Check. Select a method of coercing values to conform to the specified continuous, flag, or nominal values. This option corresponds to the Check column in the main Type node settings, and a selection made here will override those in the main settings. Used with the options for specifying values and labels, value checking allows you to conform values in the data with expected values. For example, if you specify values as 1, 0 and then use the Discard. option here, you can discard all records with values other than 1 or 0.

Define missing values. Select to activate the following controls you can use to declare missing values or blanks in your data.
  • Missing values. Use this field to define specific values (such as 99 or 0) as blanks. The value should be appropriate for the storage type of the field.
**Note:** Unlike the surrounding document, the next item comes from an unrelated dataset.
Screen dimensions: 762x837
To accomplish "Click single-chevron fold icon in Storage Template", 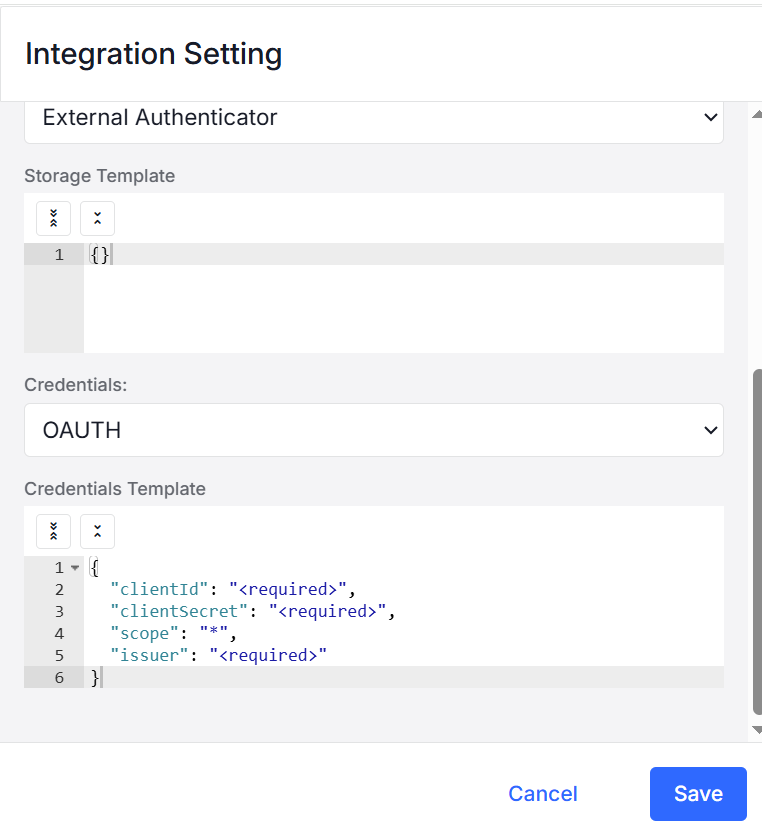I will [97, 218].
  • Range. Used to specify a range of missing values (such as ages 1–17 or greater than 65). If a bound value is blank, then the range is unbounded. For example, if you specify a lower bound of 100 with no upper bound, then all values greater than or equal to 100 are defined as missing. The bound values are inclusive. For example, a range with a lower bound of 5 and an upper bound of 10 includes 5 and 10 in the range definition. You can define a missing value range for any storage type, including date/time and string (in which case the alphabetic sort order is used to determine whether a value is within the range).
  • Null/White space. You can also specify system nulls (displayed in the data as $null$) and white space (string values with no visible characters) as blanks. Note that the Type node also treats empty strings as white space for purposes of analysis, although they are stored differently internally and may be handled differently in certain cases.
Note: To code blanks as undefined or $null$, use the Filler node.